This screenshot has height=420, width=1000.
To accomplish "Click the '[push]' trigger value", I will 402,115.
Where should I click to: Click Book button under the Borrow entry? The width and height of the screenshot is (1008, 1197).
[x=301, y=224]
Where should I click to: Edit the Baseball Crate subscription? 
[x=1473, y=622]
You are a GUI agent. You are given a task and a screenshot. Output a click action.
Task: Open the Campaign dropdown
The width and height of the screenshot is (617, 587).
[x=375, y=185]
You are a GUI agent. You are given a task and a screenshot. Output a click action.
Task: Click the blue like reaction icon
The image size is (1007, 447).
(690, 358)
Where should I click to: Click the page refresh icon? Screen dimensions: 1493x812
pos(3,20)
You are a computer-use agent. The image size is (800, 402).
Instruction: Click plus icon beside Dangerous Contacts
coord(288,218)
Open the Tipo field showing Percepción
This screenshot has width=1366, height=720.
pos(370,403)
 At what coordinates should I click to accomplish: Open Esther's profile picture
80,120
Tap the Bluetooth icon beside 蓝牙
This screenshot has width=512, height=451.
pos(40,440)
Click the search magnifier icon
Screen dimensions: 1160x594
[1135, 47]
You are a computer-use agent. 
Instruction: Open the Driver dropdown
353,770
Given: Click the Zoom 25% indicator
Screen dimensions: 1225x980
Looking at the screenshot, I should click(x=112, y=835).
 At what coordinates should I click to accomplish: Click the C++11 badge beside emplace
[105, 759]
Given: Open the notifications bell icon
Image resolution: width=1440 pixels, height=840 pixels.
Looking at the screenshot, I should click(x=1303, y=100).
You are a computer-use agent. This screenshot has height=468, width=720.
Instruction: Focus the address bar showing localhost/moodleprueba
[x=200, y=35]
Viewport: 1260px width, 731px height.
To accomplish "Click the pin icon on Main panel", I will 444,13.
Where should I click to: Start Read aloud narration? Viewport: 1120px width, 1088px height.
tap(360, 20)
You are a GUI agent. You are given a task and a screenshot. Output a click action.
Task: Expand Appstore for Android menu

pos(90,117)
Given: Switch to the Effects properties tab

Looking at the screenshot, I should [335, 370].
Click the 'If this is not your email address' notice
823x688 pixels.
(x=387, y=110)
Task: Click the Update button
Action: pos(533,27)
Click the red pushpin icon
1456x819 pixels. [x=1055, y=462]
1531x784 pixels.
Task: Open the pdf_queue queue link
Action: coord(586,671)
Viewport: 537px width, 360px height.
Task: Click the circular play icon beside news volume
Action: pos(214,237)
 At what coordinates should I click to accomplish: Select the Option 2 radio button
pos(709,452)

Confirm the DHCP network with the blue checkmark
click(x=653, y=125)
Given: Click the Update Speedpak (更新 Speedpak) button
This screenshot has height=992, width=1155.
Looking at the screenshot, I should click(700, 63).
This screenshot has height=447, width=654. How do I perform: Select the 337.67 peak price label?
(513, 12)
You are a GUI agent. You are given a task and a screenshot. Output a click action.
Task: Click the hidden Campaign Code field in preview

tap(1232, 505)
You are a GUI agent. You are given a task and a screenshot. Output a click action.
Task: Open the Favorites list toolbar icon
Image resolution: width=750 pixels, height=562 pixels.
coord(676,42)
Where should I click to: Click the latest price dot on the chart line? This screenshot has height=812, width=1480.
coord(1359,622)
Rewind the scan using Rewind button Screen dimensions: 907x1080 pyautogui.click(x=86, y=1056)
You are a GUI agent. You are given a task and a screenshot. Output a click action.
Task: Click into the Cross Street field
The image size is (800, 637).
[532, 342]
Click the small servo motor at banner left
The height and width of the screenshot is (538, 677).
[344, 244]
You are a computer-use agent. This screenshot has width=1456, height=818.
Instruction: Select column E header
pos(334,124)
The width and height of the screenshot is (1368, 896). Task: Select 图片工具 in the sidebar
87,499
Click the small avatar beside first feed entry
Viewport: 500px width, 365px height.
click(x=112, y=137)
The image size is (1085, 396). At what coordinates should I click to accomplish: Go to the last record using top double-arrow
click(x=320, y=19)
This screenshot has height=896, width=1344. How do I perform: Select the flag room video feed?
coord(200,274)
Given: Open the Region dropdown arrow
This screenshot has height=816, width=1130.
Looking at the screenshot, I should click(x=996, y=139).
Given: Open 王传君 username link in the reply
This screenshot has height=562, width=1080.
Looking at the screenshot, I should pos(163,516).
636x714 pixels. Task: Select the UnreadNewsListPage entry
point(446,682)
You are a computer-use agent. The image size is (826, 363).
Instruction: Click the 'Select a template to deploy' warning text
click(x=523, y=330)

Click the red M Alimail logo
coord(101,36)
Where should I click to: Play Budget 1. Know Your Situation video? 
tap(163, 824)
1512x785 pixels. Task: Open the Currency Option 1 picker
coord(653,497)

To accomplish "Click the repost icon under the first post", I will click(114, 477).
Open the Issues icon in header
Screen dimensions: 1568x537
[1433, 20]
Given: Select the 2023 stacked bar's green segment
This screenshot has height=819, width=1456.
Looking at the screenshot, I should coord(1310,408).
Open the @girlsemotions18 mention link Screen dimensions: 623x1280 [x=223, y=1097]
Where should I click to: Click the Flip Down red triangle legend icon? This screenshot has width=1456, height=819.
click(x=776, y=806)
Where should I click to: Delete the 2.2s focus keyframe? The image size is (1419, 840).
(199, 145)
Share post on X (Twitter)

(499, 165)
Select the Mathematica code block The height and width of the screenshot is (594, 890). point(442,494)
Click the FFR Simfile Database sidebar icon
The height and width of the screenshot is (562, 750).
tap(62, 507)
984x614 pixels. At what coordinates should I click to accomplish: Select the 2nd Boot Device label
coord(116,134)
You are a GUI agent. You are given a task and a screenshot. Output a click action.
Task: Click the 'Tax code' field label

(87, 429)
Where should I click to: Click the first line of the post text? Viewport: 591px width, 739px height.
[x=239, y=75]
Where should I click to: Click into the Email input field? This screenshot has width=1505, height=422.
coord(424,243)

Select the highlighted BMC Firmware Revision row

====

Recast every line of the items above as a Markdown table with two columns, Row and Line, numbering each row and leaving out blank lines.

COMPLETE OUTPUT:
| Row | Line |
|---|---|
| 1 | This screenshot has height=420, width=1000. |
| 2 | To accomplish "Click the '[push]' trigger value", I will 402,115. |
| 3 | Where should I click to: Click Book button under the Borrow entry? The width and height of the screenshot is (1008, 1197). |
| 4 | [x=301, y=224] |
| 5 | Where should I click to: Edit the Baseball Crate subscription?  |
| 6 | [x=1473, y=622] |
| 7 | You are a GUI agent. You are given a task and a screenshot. Output a click action. |
| 8 | Task: Open the Campaign dropdown |
| 9 | The width and height of the screenshot is (617, 587). |
| 10 | [x=375, y=185] |
| 11 | You are a GUI agent. You are given a task and a screenshot. Output a click action. |
| 12 | Task: Click the blue like reaction icon |
| 13 | The image size is (1007, 447). |
| 14 | (690, 358) |
| 15 | Where should I click to: Click the page refresh icon? Screen dimensions: 1493x812 |
| 16 | pos(3,20) |
| 17 | You are a computer-use agent. The image size is (800, 402). |
| 18 | Instruction: Click plus icon beside Dangerous Contacts |
| 19 | coord(288,218) |
| 20 | Open the Tipo field showing Percepción |
| 21 | This screenshot has width=1366, height=720. |
| 22 | pos(370,403) |
| 23 |  At what coordinates should I click to accomplish: Open Esther's profile picture |
| 24 | 80,120 |
| 25 | Tap the Bluetooth icon beside 蓝牙 |
| 26 | This screenshot has width=512, height=451. |
| 27 | pos(40,440) |
| 28 | Click the search magnifier icon |
| 29 | Screen dimensions: 1160x594 |
| 30 | [1135, 47] |
| 31 | You are a computer-use agent.  |
| 32 | Instruction: Open the Driver dropdown |
| 33 | 353,770 |
| 34 | Given: Click the Zoom 25% indicator |
| 35 | Screen dimensions: 1225x980 |
| 36 | Looking at the screenshot, I should click(x=112, y=835). |
| 37 |  At what coordinates should I click to accomplish: Click the C++11 badge beside emplace |
| 38 | [105, 759] |
| 39 | Given: Open the notifications bell icon |
| 40 | Image resolution: width=1440 pixels, height=840 pixels. |
| 41 | Looking at the screenshot, I should click(x=1303, y=100). |
| 42 | You are a computer-use agent. This screenshot has height=468, width=720. |
| 43 | Instruction: Focus the address bar showing localhost/moodleprueba |
| 44 | [x=200, y=35] |
| 45 | Viewport: 1260px width, 731px height. |
| 46 | To accomplish "Click the pin icon on Main panel", I will 444,13. |
| 47 | Where should I click to: Start Read aloud narration? Viewport: 1120px width, 1088px height. |
| 48 | tap(360, 20) |
| 49 | You are a GUI agent. You are given a task and a screenshot. Output a click action. |
| 50 | Task: Expand Appstore for Android menu |
| 51 | pos(90,117) |
| 52 | Given: Switch to the Effects properties tab |
| 53 | Looking at the screenshot, I should [335, 370]. |
| 54 | Click the 'If this is not your email address' notice |
| 55 | 823x688 pixels. |
| 56 | (x=387, y=110) |
| 57 | Task: Click the Update button |
| 58 | Action: pos(533,27) |
| 59 | Click the red pushpin icon |
| 60 | 1456x819 pixels. [x=1055, y=462] |
| 61 | 1531x784 pixels. |
| 62 | Task: Open the pdf_queue queue link |
| 63 | Action: coord(586,671) |
| 64 | Viewport: 537px width, 360px height. |
| 65 | Task: Click the circular play icon beside news volume |
| 66 | Action: pos(214,237) |
| 67 |  At what coordinates should I click to accomplish: Select the Option 2 radio button |
| 68 | pos(709,452) |
| 69 | Confirm the DHCP network with the blue checkmark |
| 70 | click(x=653, y=125) |
| 71 | Given: Click the Update Speedpak (更新 Speedpak) button |
| 72 | This screenshot has height=992, width=1155. |
| 73 | Looking at the screenshot, I should click(700, 63). |
| 74 | This screenshot has height=447, width=654. How do I perform: Select the 337.67 peak price label? |
| 75 | (513, 12) |
| 76 | You are a GUI agent. You are given a task and a screenshot. Output a click action. |
| 77 | Task: Click the hidden Campaign Code field in preview |
| 78 | tap(1232, 505) |
| 79 | You are a GUI agent. You are given a task and a screenshot. Output a click action. |
| 80 | Task: Open the Favorites list toolbar icon |
| 81 | Image resolution: width=750 pixels, height=562 pixels. |
| 82 | coord(676,42) |
| 83 | Where should I click to: Click the latest price dot on the chart line? This screenshot has height=812, width=1480. |
| 84 | coord(1359,622) |
| 85 | Rewind the scan using Rewind button Screen dimensions: 907x1080 pyautogui.click(x=86, y=1056) |
| 86 | You are a GUI agent. You are given a task and a screenshot. Output a click action. |
| 87 | Task: Click into the Cross Street field |
| 88 | The image size is (800, 637). |
| 89 | [532, 342] |
| 90 | Click the small servo motor at banner left |
| 91 | The height and width of the screenshot is (538, 677). |
| 92 | [344, 244] |
| 93 | You are a computer-use agent. This screenshot has width=1456, height=818. |
| 94 | Instruction: Select column E header |
| 95 | pos(334,124) |
| 96 | The width and height of the screenshot is (1368, 896). Task: Select 图片工具 in the sidebar |
| 97 | 87,499 |
| 98 | Click the small avatar beside first feed entry |
| 99 | Viewport: 500px width, 365px height. |
| 100 | click(x=112, y=137) |
| 101 | The image size is (1085, 396). At what coordinates should I click to accomplish: Go to the last record using top double-arrow |
| 102 | click(x=320, y=19) |
| 103 | This screenshot has height=896, width=1344. How do I perform: Select the flag room video feed? |
| 104 | coord(200,274) |
| 105 | Given: Open the Region dropdown arrow |
| 106 | This screenshot has height=816, width=1130. |
| 107 | Looking at the screenshot, I should click(x=996, y=139). |
| 108 | Given: Open 王传君 username link in the reply |
| 109 | This screenshot has height=562, width=1080. |
| 110 | Looking at the screenshot, I should pos(163,516). |
| 111 | 636x714 pixels. Task: Select the UnreadNewsListPage entry |
| 112 | point(446,682) |
| 113 | You are a computer-use agent. The image size is (826, 363). |
| 114 | Instruction: Click the 'Select a template to deploy' warning text |
| 115 | click(x=523, y=330) |
| 116 | Click the red M Alimail logo |
| 117 | coord(101,36) |
| 118 | Where should I click to: Play Budget 1. Know Your Situation video?  |
| 119 | tap(163, 824) |
| 120 | 1512x785 pixels. Task: Open the Currency Option 1 picker |
| 121 | coord(653,497) |
| 122 | To accomplish "Click the repost icon under the first post", I will click(114, 477). |
| 123 | Open the Issues icon in header |
| 124 | Screen dimensions: 1568x537 |
| 125 | [1433, 20] |
| 126 | Given: Select the 2023 stacked bar's green segment |
| 127 | This screenshot has height=819, width=1456. |
| 128 | Looking at the screenshot, I should coord(1310,408). |
| 129 | Open the @girlsemotions18 mention link Screen dimensions: 623x1280 [x=223, y=1097] |
| 130 | Where should I click to: Click the Flip Down red triangle legend icon? This screenshot has width=1456, height=819. |
| 131 | click(x=776, y=806) |
| 132 | Where should I click to: Delete the 2.2s focus keyframe? The image size is (1419, 840). |
| 133 | (199, 145) |
| 134 | Share post on X (Twitter) |
| 135 | (499, 165) |
| 136 | Select the Mathematica code block The height and width of the screenshot is (594, 890). point(442,494) |
| 137 | Click the FFR Simfile Database sidebar icon |
| 138 | The height and width of the screenshot is (562, 750). |
| 139 | tap(62, 507) |
| 140 | 984x614 pixels. At what coordinates should I click to accomplish: Select the 2nd Boot Device label |
| 141 | coord(116,134) |
| 142 | You are a GUI agent. You are given a task and a screenshot. Output a click action. |
| 143 | Task: Click the 'Tax code' field label |
| 144 | (87, 429) |
| 145 | Where should I click to: Click the first line of the post text? Viewport: 591px width, 739px height. |
| 146 | [x=239, y=75] |
| 147 | Where should I click to: Click into the Email input field? This screenshot has width=1505, height=422. |
| 148 | coord(424,243) |
| 149 | Select the highlighted BMC Firmware Revision row |